[Dataset items]
*-*-*
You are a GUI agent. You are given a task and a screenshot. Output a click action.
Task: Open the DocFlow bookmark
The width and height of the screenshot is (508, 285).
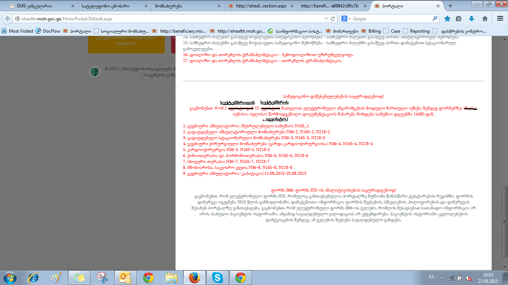point(48,31)
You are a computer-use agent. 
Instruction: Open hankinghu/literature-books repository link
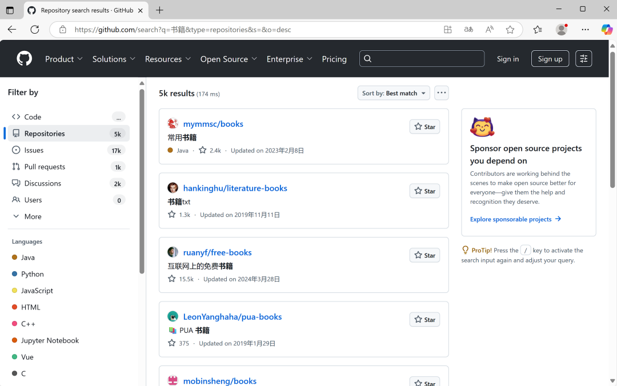pyautogui.click(x=235, y=188)
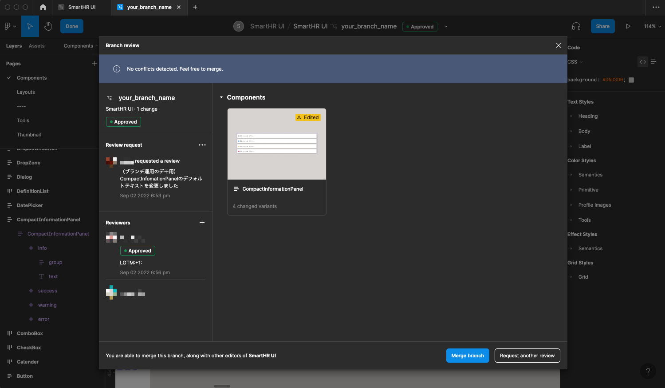Click the Home icon in tab bar
Screen dimensions: 665x388
[x=43, y=7]
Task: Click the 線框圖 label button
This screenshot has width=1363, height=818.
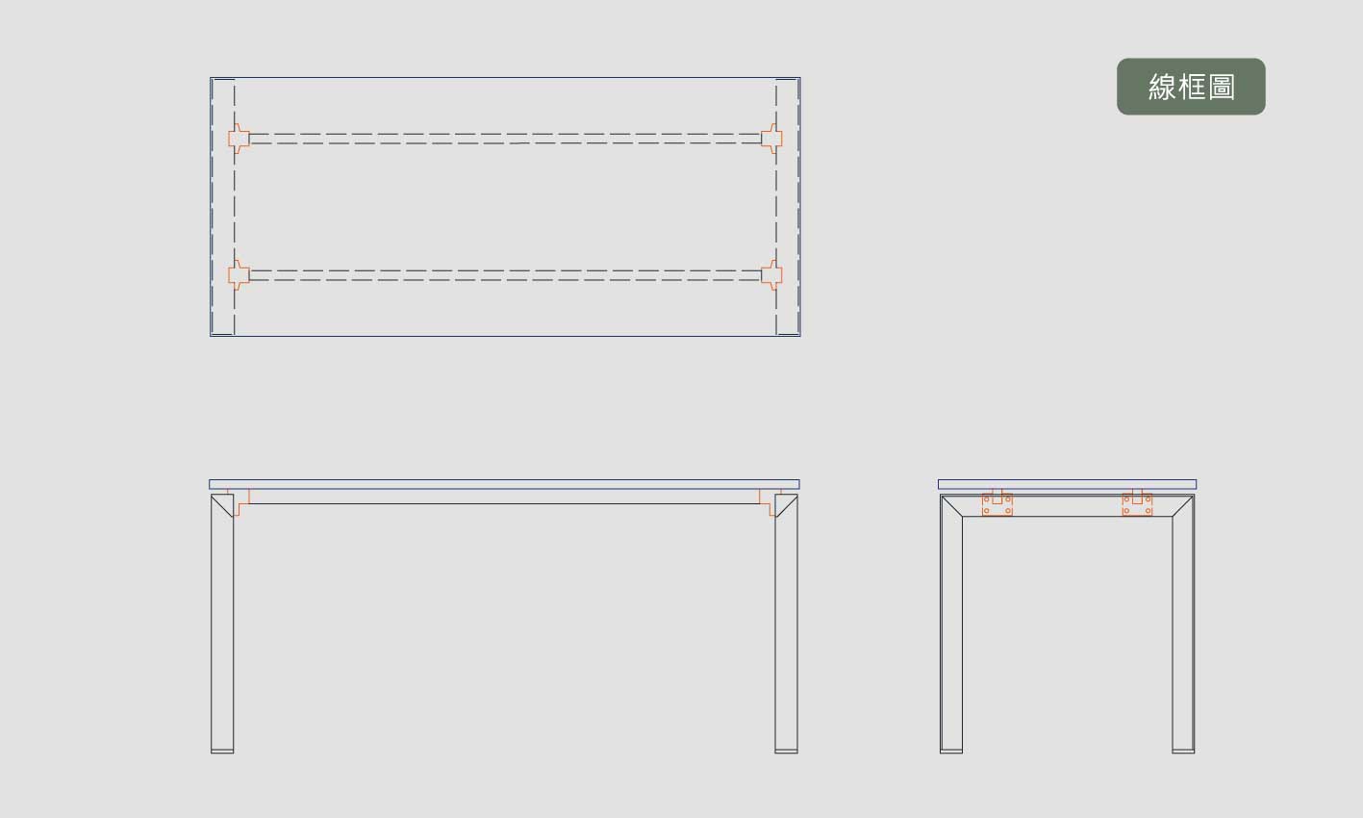Action: click(1191, 87)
*-*-*
From the first line to the last, write out the data exactly, omitting any pictures.

- _ANSWER BOX_
You are a GUI agent. You are given a task and a screenshot. Output a click action.
Task: Open the DocFlow bookmark
The width and height of the screenshot is (508, 285).
point(48,31)
You are a computer-use agent. 
Instruction: Open hankinghu/literature-books repository link
pyautogui.click(x=235, y=188)
Click the Home icon in tab bar
Screen dimensions: 665x388
[x=43, y=7]
Task: Click the 線框圖 label button
This screenshot has width=1363, height=818.
Action: click(1191, 87)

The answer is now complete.